It’s a dull, mealy, mundane sort of moment, made more so by my own littleness. A greater woman would know, I’m sure, what should be done here. She would reach up and offer the price he asked for, rather than just standing here in a cloak too big for her, eyes downcast, everything in her saying
Go on, go on.
Only then I do go on, and it’s all wrong. I know it is before he’s even said a word, because as I reach up on tiptoe toward his strange but beautiful face, he shies away from me. Not enough to be rude—oh dear me no, a godly creature such as him could never be rude—but certainly enough to make it clear.
He does not
really
want me to kiss him. It’s some other kiss he meant, or maybe…yes maybe it’s the kiss of another person he’s after! These devils are all known for making tricky bargains, and what would be trickier than asking me for a kiss
from someone else
?
I think about my still-lovely mother. My other sister, Luvia. In fact, I’m still thinking of both of them when he finally explains, in a voice that stills my blood.
“The kiss I have asked for is not one you can give with your mouth.”
Or maybe it’s the words that still my blood. The ones that tell me I have made a grievous error. Of course the book
told
me that he might change one word for another and mix me all around. But it seems that I did not listen—or at least, I did not listen half so well as I thought I had.
I thought I was clever. But I have to admit I cannot think of a kiss I could give without my mouth. I’m not clever enough for that. And even if I were, I’m not sure I’d ever want to know. A kiss without mouths is undoubtedly something so rude, so
illicit, that no mortal woman should ever be allowed to think about it.
Though somehow it still comes as a surprise, when he says:
“Lift your dress, Ren.”
I consider many things, then. How he knows my name, how I’m supposed to do what he has asked, how a mouthless kiss can happen with me bare below the waist. But none of them help me in the task I now have to perform, not even the slightest bit.
My hands are shaking as I stoop down to grasp the hem of my dress, but I do it anyway. Because I have to—I swore. I shook hands with the Devil, and even if the Devil meant something else entirely by
kiss,
you can’t go back on it.
He might poison my sisters if I go back on it. He might poison me. He might look on me with his stone-eyes now bright with the light of a thousand years and put his hands on my face as though I am suddenly something precious, and say:
“Do not fear me.”
And I wish I didn’t, I do. But the funny thing is, I don’t think this would be half so thrilling if I were not so afraid. I can smell him now like the forest and like something burning, and when he drops to his knees my mind swirls with all the things he might possibly do.
Because of course he said
kiss
. And he said that I might not do it with
my
mouth. But he didn’t say anything about his own, or all the possible places he could press his lips, or how tremulous and on the cusp of something wicked I would feel, the moment I felt him
there
.
I try not to make a sound.
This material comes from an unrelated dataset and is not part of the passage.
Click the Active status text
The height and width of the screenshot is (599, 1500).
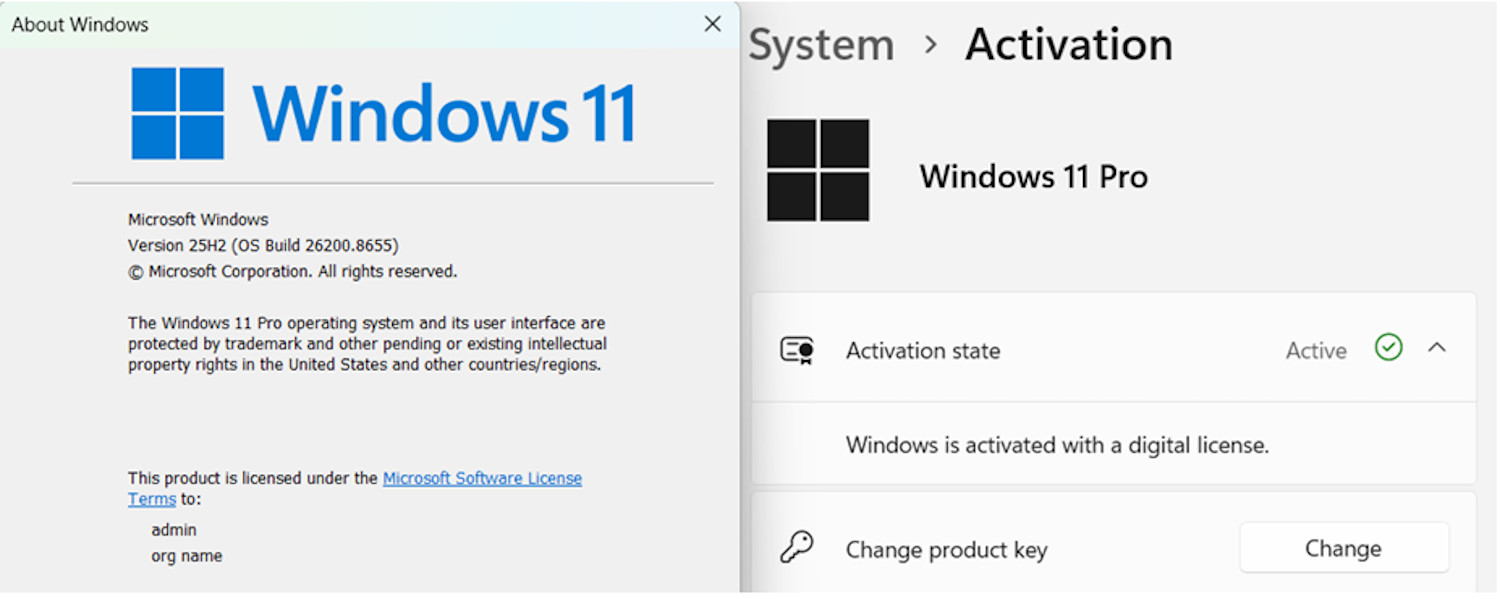tap(1316, 351)
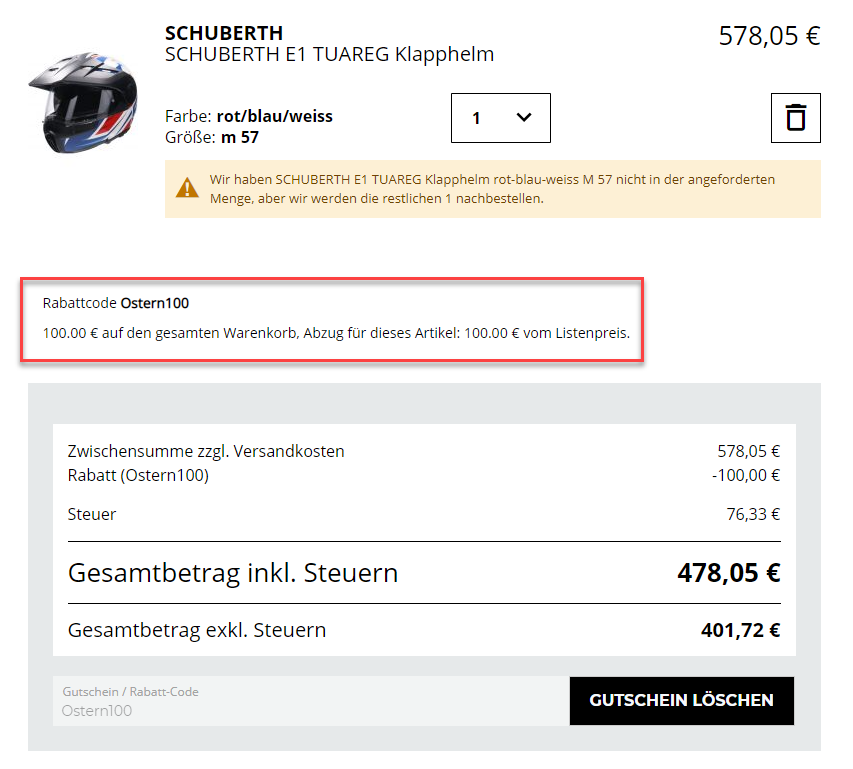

The road stretching away on either side of us is silent, but in this moment of bared legs and strange hands on my thighs, it feels as though a million eyes are watching us from the forests.
And it grows steadily stronger when he leans forward quite
suddenly and gives me that kiss he promised.
Of course, I have no idea why I use the word
promise
. He didn’t promise me. I promised him. And yet it swims up inside me anyway, unbidden, as he lays his mouth on the warm, wet split of my sex.
Maybe because it’s like a gift. It shouldn’t feel that way, I know. I should be crying out over my womanly virtue, but instead I cry out in a different way altogether. He’s found some secret heart between my legs, some well of pleasure, and the water from said well flows up and up inside me until it comes right out of my mouth.
And then my whole body sways and I simply have to touch him, I have to—if only to hold on. Though of course once I’ve done it—once I’ve put my hands in his hair to steady myself—I can’t help but marvel over the feel of him.
The tangles are like the roots of a plant, I think. Like grass, so cool and slippery between my fingers. And when he kisses me more deeply—more deeply than he should be doing, oh far more deeply—I dare to do more.
I feel out the little rough humps of his horns, to remind myself of what he is.
And then he kisses me harder, wetter, oh god he uses his
tongue
, and I don’t pull away. Lord forgive me, I don’t. I know I should, I know I should think of the word
maiden
and not make a slattern of myself, but I can’t help it.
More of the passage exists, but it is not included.